Enquanto esse desenho organizacional e de metas tenha os seus benefícios e a compartimentalização de responsabilidades ajude no ganho de escala, se a cultura da empresa não estimular um entendimento compartilhado entre os objetivos que esteja sendo perseguido, problemas podem aparecer.2
Por último ( e vamos falar mais disso nos próximos artigos ), em muitos casos é uma boa prática atrelar bonus a metas, por exemplo, em equipes comerciais e de vendas isto é um comportamento bastante comum e saudável em muitos casos.
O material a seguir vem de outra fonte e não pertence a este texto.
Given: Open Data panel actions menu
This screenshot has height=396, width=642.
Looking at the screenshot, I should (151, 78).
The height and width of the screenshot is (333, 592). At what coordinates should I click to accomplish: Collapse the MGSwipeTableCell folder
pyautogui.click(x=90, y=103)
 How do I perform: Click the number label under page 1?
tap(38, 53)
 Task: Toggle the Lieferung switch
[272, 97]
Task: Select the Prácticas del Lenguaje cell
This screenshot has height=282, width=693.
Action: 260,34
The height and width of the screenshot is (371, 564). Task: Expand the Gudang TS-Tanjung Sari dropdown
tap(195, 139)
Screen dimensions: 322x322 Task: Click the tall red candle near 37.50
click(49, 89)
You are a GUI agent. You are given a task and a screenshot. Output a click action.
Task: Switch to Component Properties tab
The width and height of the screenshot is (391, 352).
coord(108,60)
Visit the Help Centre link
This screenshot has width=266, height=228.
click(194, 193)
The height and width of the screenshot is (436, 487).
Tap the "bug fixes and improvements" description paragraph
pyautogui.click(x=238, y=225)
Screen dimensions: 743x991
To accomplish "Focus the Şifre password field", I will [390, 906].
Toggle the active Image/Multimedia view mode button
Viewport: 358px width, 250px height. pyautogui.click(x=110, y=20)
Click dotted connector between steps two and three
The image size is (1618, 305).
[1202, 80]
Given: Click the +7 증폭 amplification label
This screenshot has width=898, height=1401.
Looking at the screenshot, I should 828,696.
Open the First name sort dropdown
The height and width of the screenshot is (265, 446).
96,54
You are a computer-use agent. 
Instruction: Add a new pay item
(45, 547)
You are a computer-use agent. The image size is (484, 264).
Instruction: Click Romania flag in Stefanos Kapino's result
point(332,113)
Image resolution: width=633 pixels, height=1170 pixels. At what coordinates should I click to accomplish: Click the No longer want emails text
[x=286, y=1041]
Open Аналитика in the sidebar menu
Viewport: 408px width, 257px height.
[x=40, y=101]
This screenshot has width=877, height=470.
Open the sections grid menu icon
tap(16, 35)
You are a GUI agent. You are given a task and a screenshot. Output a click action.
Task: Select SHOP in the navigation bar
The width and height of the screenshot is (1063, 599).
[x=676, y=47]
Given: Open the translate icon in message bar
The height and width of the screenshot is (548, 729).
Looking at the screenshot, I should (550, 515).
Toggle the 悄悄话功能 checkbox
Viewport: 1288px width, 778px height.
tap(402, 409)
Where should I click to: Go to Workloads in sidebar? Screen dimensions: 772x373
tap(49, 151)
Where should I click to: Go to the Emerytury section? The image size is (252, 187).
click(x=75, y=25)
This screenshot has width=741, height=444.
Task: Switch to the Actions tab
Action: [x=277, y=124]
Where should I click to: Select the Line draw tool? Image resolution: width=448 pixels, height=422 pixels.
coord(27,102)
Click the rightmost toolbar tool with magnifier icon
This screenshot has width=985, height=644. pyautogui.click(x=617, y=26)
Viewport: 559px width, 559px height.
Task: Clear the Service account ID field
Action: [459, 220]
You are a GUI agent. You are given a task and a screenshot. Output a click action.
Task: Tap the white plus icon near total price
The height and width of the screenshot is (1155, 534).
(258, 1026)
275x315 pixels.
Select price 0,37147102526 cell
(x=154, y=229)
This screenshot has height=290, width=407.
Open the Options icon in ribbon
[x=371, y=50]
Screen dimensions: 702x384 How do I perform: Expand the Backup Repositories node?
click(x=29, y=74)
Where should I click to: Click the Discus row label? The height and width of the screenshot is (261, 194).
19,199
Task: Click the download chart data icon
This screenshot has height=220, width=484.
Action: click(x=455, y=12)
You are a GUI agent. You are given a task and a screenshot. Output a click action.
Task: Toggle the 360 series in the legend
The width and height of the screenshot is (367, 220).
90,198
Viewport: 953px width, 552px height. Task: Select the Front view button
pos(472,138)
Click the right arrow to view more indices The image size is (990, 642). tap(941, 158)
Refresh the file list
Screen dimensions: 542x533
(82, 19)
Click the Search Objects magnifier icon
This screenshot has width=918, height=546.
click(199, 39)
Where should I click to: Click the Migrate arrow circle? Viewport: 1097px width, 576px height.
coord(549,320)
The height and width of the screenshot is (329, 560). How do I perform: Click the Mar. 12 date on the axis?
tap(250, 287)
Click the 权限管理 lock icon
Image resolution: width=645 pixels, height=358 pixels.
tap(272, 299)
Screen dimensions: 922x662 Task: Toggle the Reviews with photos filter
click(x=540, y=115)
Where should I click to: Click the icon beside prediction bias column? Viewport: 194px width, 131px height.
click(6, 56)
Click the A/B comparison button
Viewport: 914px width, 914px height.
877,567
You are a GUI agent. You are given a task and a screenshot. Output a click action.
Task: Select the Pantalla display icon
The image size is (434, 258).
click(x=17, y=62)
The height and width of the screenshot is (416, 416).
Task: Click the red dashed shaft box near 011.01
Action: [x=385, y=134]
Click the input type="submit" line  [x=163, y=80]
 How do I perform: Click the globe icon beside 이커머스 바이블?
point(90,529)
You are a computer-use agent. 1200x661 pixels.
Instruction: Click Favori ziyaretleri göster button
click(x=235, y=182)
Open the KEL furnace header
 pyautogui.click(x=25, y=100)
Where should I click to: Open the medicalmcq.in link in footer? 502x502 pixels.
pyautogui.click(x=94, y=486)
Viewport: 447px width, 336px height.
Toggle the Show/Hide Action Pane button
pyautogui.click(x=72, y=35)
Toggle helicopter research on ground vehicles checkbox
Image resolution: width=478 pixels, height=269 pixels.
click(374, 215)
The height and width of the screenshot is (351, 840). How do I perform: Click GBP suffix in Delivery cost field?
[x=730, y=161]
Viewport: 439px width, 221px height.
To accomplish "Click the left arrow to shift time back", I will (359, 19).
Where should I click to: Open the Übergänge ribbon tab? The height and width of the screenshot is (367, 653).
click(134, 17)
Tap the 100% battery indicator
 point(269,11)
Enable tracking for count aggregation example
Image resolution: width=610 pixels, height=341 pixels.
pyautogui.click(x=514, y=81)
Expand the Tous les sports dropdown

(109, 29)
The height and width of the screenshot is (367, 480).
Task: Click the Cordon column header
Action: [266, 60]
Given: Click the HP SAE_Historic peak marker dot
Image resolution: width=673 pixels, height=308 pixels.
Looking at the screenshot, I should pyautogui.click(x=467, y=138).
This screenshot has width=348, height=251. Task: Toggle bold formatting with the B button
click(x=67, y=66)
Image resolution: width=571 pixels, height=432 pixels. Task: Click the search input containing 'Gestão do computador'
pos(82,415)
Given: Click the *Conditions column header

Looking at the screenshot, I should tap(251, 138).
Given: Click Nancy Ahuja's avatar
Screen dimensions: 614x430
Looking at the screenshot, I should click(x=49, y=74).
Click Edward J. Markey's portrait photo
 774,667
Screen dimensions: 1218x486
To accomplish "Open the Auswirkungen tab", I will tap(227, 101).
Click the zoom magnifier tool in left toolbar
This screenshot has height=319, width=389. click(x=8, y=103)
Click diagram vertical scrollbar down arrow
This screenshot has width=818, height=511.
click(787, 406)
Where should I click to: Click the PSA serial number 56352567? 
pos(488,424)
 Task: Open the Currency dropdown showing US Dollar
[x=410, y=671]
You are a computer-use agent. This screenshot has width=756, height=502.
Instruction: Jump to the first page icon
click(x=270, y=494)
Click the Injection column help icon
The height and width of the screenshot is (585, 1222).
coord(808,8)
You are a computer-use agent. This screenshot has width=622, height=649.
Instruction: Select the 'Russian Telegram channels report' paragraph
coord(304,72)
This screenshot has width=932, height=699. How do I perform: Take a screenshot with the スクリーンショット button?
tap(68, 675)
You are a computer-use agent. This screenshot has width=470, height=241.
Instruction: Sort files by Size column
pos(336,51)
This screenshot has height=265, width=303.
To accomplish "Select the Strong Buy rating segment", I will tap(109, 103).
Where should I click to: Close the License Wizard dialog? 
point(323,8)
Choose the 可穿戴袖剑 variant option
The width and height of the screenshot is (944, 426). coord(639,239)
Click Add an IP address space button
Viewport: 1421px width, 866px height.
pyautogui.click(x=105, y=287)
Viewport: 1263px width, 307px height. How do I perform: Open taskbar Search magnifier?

No entanto, para alguns tipos de objetivos, especialmente aqueles que envolvam algum nível de experimentação, criatividade, descoberta, assim como se tiverem uma certa dificuldade de mensuração, e que tenham a característica de serem perseguidos coletivamente ( em times por exemplo ), normalmente por envolver práticas novas ou a fronteira de um conhecimento dentro da empresa, efeitos negativos podem acontecer ao se atrelarem recompensa financeira a metas, especialmente se eles não forem equilibrados para evitar incentivos perversos como vimos nos artigos anteriores.
Exploramos neste artigo como desenhar alguns sistemas equilibrados de metas com o objetivo de aplicar freios e contrapesos neste sistema dinâmico e complexo com o objetivo de evitar que apenas uma variável seja otimizada em detrimento de outras.
No próximo artigo vamos explorar como podemos criar um sistema de incentivos e metas para guiar um comportamento de melhoria continuada em um sistema dinâmico e complexo.
Reparem que em alguns casos a empresa não mede, por exemplo, a satisfação do cliente de uma maneira sistemática, porém ela possui uma meta de vendas, ou seja, o target de vendas guia o comportamento dentro da empresa mas não é contra-balanceado por um target de satisfação, a tendência é que um prepondere sobre o outro.
Um lado da empresa vai tender a otimizar uma variável enquanto outro vai tender a otimizar outra variável, e se não houver comunicação, transparência e colaboração entre ambos, o potencial de geração de resultado da empresa pode ficar debilitado. Esse conflito de interesse ( e incentivos ) é algo que comumente congestiona as empresas e cria uma enorme ambiguidade em relação aos objetivos perseguidos, as ações que deveríamos executar para alcançá-lo e como uma coisa impacta a outra, e como isso tudo impacta o todo.